= Dataset =
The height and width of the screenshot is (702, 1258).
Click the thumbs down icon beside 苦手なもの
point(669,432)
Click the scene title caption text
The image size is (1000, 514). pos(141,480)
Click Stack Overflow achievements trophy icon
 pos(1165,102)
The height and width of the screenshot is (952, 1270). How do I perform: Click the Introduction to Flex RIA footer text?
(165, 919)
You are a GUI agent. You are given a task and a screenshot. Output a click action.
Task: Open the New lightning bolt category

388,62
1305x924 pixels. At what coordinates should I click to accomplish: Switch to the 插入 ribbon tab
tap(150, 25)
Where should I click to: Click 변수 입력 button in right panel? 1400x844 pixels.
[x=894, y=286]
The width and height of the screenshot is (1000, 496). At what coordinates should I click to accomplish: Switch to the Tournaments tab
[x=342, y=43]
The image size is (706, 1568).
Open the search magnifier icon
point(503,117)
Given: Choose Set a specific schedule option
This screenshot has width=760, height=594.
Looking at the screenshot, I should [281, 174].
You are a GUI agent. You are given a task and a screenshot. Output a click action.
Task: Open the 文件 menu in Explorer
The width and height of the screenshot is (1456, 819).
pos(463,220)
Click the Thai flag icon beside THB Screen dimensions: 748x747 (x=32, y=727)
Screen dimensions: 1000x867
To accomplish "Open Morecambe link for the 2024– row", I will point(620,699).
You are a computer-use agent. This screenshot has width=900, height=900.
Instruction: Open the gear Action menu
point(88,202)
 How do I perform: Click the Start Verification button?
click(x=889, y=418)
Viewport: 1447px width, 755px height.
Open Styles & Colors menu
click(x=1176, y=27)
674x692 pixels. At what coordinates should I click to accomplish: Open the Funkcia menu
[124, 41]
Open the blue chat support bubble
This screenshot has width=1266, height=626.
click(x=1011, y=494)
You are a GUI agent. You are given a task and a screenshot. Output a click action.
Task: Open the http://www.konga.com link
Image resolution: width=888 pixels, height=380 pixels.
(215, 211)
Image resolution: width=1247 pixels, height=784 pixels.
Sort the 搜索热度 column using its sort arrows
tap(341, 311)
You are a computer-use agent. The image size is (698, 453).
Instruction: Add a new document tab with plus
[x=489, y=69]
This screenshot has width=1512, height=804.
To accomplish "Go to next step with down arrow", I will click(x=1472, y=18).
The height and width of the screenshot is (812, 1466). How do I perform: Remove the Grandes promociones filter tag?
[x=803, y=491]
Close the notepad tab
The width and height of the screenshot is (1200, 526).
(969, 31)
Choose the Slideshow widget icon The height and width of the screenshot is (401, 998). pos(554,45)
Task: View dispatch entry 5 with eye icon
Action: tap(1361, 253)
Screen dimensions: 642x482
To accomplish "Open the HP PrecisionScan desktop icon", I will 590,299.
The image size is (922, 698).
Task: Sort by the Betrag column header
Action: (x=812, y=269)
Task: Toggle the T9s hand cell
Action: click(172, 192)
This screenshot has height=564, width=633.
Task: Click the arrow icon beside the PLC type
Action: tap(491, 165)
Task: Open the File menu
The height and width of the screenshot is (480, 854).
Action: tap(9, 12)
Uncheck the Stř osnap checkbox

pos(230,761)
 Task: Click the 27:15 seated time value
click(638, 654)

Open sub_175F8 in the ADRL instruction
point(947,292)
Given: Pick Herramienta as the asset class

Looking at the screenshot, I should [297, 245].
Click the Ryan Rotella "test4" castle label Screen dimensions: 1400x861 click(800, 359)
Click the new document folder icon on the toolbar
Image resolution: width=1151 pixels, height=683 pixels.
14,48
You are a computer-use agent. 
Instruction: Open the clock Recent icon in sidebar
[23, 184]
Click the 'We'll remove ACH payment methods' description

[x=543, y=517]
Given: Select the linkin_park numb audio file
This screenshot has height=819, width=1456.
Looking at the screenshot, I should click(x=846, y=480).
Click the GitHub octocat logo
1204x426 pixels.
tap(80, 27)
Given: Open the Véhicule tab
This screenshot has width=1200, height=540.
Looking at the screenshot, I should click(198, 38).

= What is needed =
Reproduce all of the records above word for word, keeping every line in its original order.

= Solution below =
The height and width of the screenshot is (702, 1258).
Click the thumbs down icon beside 苦手なもの
point(669,432)
Click the scene title caption text
The image size is (1000, 514). pos(141,480)
Click Stack Overflow achievements trophy icon
 pos(1165,102)
The height and width of the screenshot is (952, 1270). How do I perform: Click the Introduction to Flex RIA footer text?
(165, 919)
You are a GUI agent. You are given a task and a screenshot. Output a click action.
Task: Open the New lightning bolt category

388,62
1305x924 pixels. At what coordinates should I click to accomplish: Switch to the 插入 ribbon tab
tap(150, 25)
Where should I click to: Click 변수 입력 button in right panel? 1400x844 pixels.
[x=894, y=286]
The width and height of the screenshot is (1000, 496). At what coordinates should I click to accomplish: Switch to the Tournaments tab
[x=342, y=43]
The image size is (706, 1568).
Open the search magnifier icon
point(503,117)
Given: Choose Set a specific schedule option
This screenshot has width=760, height=594.
Looking at the screenshot, I should [281, 174].
You are a GUI agent. You are given a task and a screenshot. Output a click action.
Task: Open the 文件 menu in Explorer
The width and height of the screenshot is (1456, 819).
pos(463,220)
Click the Thai flag icon beside THB Screen dimensions: 748x747 (x=32, y=727)
Screen dimensions: 1000x867
To accomplish "Open Morecambe link for the 2024– row", I will point(620,699).
You are a computer-use agent. This screenshot has width=900, height=900.
Instruction: Open the gear Action menu
point(88,202)
 How do I perform: Click the Start Verification button?
click(x=889, y=418)
Viewport: 1447px width, 755px height.
Open Styles & Colors menu
click(x=1176, y=27)
674x692 pixels. At what coordinates should I click to accomplish: Open the Funkcia menu
[124, 41]
Open the blue chat support bubble
This screenshot has width=1266, height=626.
click(x=1011, y=494)
You are a GUI agent. You are given a task and a screenshot. Output a click action.
Task: Open the http://www.konga.com link
Image resolution: width=888 pixels, height=380 pixels.
(215, 211)
Image resolution: width=1247 pixels, height=784 pixels.
Sort the 搜索热度 column using its sort arrows
tap(341, 311)
You are a computer-use agent. The image size is (698, 453).
Instruction: Add a new document tab with plus
[x=489, y=69]
This screenshot has width=1512, height=804.
To accomplish "Go to next step with down arrow", I will click(x=1472, y=18).
The height and width of the screenshot is (812, 1466). How do I perform: Remove the Grandes promociones filter tag?
[x=803, y=491]
Close the notepad tab
The width and height of the screenshot is (1200, 526).
(969, 31)
Choose the Slideshow widget icon The height and width of the screenshot is (401, 998). pos(554,45)
Task: View dispatch entry 5 with eye icon
Action: tap(1361, 253)
Screen dimensions: 642x482
To accomplish "Open the HP PrecisionScan desktop icon", I will 590,299.
The image size is (922, 698).
Task: Sort by the Betrag column header
Action: (x=812, y=269)
Task: Toggle the T9s hand cell
Action: click(172, 192)
This screenshot has height=564, width=633.
Task: Click the arrow icon beside the PLC type
Action: tap(491, 165)
Task: Open the File menu
The height and width of the screenshot is (480, 854).
Action: tap(9, 12)
Uncheck the Stř osnap checkbox

pos(230,761)
 Task: Click the 27:15 seated time value
click(638, 654)

Open sub_175F8 in the ADRL instruction
point(947,292)
Given: Pick Herramienta as the asset class

Looking at the screenshot, I should [297, 245].
Click the Ryan Rotella "test4" castle label Screen dimensions: 1400x861 click(800, 359)
Click the new document folder icon on the toolbar
Image resolution: width=1151 pixels, height=683 pixels.
14,48
You are a computer-use agent. 
Instruction: Open the clock Recent icon in sidebar
[23, 184]
Click the 'We'll remove ACH payment methods' description

[x=543, y=517]
Given: Select the linkin_park numb audio file
This screenshot has height=819, width=1456.
Looking at the screenshot, I should click(x=846, y=480).
Click the GitHub octocat logo
1204x426 pixels.
tap(80, 27)
Given: Open the Véhicule tab
This screenshot has width=1200, height=540.
Looking at the screenshot, I should click(198, 38).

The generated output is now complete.